Kay also reports suggestions that there are elements in the regulatory framework beyond company law which favour corporate restructuring and deal-making over long-term growth, notably the City Code on Takeovers and Mergers. While the Takeover Panel’s view that the principal aim of the Code is to protect minority shareholders is undoubtedly correct, it is no less clearly the case that its main effect is to facilitate hostile takeovers of UK-listed companies by denying boards the room for manoeuvre that they would have in virtually every other developed economy.
How should these concerns be addressed?
The final report will have to set out a plausible agenda for regulatory reform if it is to be more than a well intentioned review of existing practices. There are some practical changes Kay could suggest such as making clarifying the legal duty of the board to have regard to the long-term interests of the company under section 172 of the Companies Act 2006 and making clear that this duty takes priority over the terms of the Takeover Code. But going forward, Kay also needs to give a clearer account of the philosophy that would guide reform.
Kay argues that shareholders should act as ‘stewards’ of the companies they invest in. This is fine as far as it goes, and may chime with the ambitions of some pension fund trustees and asset managers to support investment in innovative manufacturing and infrastructure. However, the final report needs to recognise that there are numerous instances in which the interests of shareholders simply do not coincide with the wider public interest in maintaining a sustainable and competitive corporate sector in the UK.

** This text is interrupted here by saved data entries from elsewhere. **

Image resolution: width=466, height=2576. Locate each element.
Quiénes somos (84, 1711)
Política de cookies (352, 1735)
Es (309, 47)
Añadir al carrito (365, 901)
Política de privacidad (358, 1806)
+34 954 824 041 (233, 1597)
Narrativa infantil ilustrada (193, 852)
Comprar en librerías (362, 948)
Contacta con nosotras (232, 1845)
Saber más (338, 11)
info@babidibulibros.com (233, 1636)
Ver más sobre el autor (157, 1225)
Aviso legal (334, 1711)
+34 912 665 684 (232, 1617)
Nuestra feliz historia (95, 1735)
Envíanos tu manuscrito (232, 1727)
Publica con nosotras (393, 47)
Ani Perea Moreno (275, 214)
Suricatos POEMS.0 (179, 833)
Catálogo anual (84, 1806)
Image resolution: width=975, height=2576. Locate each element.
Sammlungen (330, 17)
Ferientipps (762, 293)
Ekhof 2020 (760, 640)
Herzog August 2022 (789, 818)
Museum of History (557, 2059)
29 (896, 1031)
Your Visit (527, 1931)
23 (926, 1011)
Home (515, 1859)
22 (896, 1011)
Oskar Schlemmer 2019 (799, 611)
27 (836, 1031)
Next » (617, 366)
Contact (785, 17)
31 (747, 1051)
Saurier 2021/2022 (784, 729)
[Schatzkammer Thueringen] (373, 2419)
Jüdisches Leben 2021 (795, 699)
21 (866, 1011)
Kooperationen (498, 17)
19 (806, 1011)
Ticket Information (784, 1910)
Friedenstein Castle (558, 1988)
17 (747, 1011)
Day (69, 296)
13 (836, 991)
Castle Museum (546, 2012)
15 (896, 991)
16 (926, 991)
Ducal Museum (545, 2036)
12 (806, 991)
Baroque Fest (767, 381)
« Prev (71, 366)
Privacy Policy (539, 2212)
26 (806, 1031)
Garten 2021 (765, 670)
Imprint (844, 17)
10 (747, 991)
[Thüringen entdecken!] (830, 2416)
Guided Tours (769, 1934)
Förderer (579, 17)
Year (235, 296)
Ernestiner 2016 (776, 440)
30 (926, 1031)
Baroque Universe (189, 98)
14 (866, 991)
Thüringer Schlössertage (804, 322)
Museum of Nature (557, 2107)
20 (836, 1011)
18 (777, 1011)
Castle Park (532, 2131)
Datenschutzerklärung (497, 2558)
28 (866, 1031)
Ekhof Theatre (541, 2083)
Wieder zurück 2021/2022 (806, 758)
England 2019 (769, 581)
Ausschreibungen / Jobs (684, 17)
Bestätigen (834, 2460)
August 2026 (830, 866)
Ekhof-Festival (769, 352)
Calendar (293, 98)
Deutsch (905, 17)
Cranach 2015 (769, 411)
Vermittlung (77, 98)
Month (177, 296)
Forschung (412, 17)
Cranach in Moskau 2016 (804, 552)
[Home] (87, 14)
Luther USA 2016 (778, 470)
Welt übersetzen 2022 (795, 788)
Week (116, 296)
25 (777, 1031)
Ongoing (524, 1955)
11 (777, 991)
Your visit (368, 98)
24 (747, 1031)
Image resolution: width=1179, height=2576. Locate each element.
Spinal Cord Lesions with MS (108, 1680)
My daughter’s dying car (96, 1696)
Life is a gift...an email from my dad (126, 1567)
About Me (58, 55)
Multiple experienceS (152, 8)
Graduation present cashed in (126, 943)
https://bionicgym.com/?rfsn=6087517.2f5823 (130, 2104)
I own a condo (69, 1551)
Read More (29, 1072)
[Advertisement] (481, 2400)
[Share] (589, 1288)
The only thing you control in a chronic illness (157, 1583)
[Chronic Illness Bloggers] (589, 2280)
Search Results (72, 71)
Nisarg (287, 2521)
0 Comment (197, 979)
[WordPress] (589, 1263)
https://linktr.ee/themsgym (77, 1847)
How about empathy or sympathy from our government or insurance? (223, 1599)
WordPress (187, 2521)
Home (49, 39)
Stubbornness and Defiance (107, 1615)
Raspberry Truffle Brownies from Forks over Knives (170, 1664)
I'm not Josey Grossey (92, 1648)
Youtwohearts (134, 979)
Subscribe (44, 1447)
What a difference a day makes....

The restructuring of British enterprise through hostile takeover bids, hedge fund activism and private equity over the past three decades was not just the consequence of decisions taken by capital market intermediaries acting without regard to the interests of their shareholder ‘principals’. Institutional investors were highly critical of listed companies which did not prioritise shareholder value, and pressed for a greater role for independent directors on boards as a way of getting their views across. There is more than anecdotal evidence that some of the deals involving the restructuring of companies with a core role in the British economy, from the takeover of BAA by Ferrovial through to RBS’s bid for ABN Amro, were driven by a combination of pressure from boards and shareholders for quick returns, with considerations of corporate strategy pushed to the margins.
It is naive to see hostile takeovers, private equity and hedge fund activism as addressing problems of ‘failed’ companies. Much more often, these forms of investment simply extract value from companies for the benefit of investors and intermediaries, at a direct cost to workers (who lose jobs and protected terms and conditions of employment), customers (who experience a deterioration in the quality of products and services) and the taxpayer (who foot the bill through tax reliefs on corporate leverage).
What has brought us to this point?
Since the early 1980s, company law and corporate governance regulation have given shareholders many more rights to ‘hold management to account’. Kay recognises that trading in the secondary market for shares does not bring in new capital for firms, but he justifies shareholder influence on the grounds that investors can exercise effective oversight over firms’ capital allocation decisions and over their governance. This is implausible.
In today’s liquid capital markets, shareholders are for the most part transitory owners who have no lasting connection to the firms whose traded securities they hold. The question we should be asking is why law and regulation have ceded such large influence to this group. It is partly intellectual fashion, a misguided belief in the informational efficiency of liquid capital markets. It is also down to intense lobbying by the market intermediaries (the asset management firms, legal advisers and investment banks) who benefit most from current arrangements.
John Kay is on the right path in arguing for a long-term approach to investment decisions, but too optimistic in believing that shareholders will always act as enlightened owners.
We need to replace shareholder value with corporate value as the objective of management and take a detailed look at corporate governance regulation and practice with this guiding principle in mind. If this means sidelining the Takeover Code and subordinating it to the wider goal of a reformed company law in promoting sustainable enterprise, so be it. This is the kind of hard choice we will have to make if we want capital markets to make a real contribution to prosperity and growth.